Swapalease.com operations Executive Vice President Scot Hall, whose company arranges lease transfers but holds no inventory, said used-car leasing represented an “absolutely huge opportunity” for a business.

He agreed it would take a lot of capital, but said the new-vehicle leasing business did too.

“I’m not sure why that’s even a negative,” Hall said.

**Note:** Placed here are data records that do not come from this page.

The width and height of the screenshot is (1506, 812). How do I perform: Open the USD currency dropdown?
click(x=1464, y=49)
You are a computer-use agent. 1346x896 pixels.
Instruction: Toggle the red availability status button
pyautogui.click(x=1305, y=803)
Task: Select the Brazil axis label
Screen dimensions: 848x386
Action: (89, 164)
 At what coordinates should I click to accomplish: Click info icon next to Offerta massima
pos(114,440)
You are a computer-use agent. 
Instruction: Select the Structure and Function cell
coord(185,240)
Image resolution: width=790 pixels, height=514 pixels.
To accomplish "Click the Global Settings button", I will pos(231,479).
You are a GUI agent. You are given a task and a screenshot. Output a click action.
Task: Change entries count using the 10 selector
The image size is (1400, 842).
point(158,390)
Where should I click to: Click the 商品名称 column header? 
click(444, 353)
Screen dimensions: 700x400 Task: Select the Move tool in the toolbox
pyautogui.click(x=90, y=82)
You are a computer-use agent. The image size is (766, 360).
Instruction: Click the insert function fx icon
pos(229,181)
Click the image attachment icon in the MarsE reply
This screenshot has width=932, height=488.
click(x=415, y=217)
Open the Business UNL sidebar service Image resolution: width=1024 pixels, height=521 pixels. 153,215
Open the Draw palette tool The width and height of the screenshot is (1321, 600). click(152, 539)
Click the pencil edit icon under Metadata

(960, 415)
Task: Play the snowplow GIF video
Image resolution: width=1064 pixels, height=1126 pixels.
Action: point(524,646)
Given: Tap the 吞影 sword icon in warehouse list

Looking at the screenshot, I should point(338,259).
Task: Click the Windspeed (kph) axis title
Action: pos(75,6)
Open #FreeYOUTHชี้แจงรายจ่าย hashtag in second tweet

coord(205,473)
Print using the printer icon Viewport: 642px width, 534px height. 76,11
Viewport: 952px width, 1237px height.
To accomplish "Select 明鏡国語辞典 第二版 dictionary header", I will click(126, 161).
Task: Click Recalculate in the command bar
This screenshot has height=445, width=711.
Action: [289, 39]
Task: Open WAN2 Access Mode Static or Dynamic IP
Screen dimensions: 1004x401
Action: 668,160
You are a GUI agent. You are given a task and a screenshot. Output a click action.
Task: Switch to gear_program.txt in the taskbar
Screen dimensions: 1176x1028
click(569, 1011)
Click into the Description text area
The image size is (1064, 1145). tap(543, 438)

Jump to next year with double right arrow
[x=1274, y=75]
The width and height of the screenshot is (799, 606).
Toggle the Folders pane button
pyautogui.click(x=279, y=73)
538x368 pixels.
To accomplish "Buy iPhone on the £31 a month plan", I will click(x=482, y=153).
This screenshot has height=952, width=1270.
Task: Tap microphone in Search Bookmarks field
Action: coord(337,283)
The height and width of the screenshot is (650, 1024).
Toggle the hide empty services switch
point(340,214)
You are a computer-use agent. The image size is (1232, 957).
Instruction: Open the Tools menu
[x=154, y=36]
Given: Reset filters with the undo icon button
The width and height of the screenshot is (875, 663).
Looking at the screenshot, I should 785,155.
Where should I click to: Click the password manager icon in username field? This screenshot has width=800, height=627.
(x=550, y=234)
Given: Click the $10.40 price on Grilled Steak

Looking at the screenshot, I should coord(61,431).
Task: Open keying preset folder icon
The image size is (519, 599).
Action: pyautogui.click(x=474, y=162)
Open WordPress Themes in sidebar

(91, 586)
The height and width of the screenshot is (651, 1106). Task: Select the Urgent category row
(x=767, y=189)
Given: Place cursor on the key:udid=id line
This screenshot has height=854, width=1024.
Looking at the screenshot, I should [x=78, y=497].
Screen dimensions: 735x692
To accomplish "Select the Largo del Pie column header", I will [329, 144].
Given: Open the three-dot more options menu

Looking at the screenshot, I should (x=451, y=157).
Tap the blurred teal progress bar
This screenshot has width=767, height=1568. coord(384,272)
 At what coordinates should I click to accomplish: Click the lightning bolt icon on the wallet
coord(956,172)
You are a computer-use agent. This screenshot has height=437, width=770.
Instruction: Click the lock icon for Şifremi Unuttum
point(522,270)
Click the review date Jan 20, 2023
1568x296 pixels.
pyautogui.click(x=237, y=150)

In addition, the vehicle value curve was “relatively flat” for used vehicles, with the worst of the depreciation having already occurred, he said.

However, Hall acknowledged that a short-term model such as Fair’s old setup represented a “little bit different animal.” Elements of a subscription business posed “harder questions for me to answer,” he said.

Anshika Karamchandani, associate vice president of flexible access at Cox Automotive Mobility, didn’t rule out vehicle subscriptions as a viable model.

“While we don’t see traditional ownership going away, today’s digital-first consumers are demanding a more personalized, modern transportation experience,” Karamchandani said in a statement. “These emerging models are not for everyone but can be used to solve problems such as filling gaps between leases or providing a vehicle for shorter-term needs. Much like subscriptions to other on-demand products outside the automotive industry, some consumers are willing to pay a premium for convenience.”

Lindsay VanHulle contributed to this report.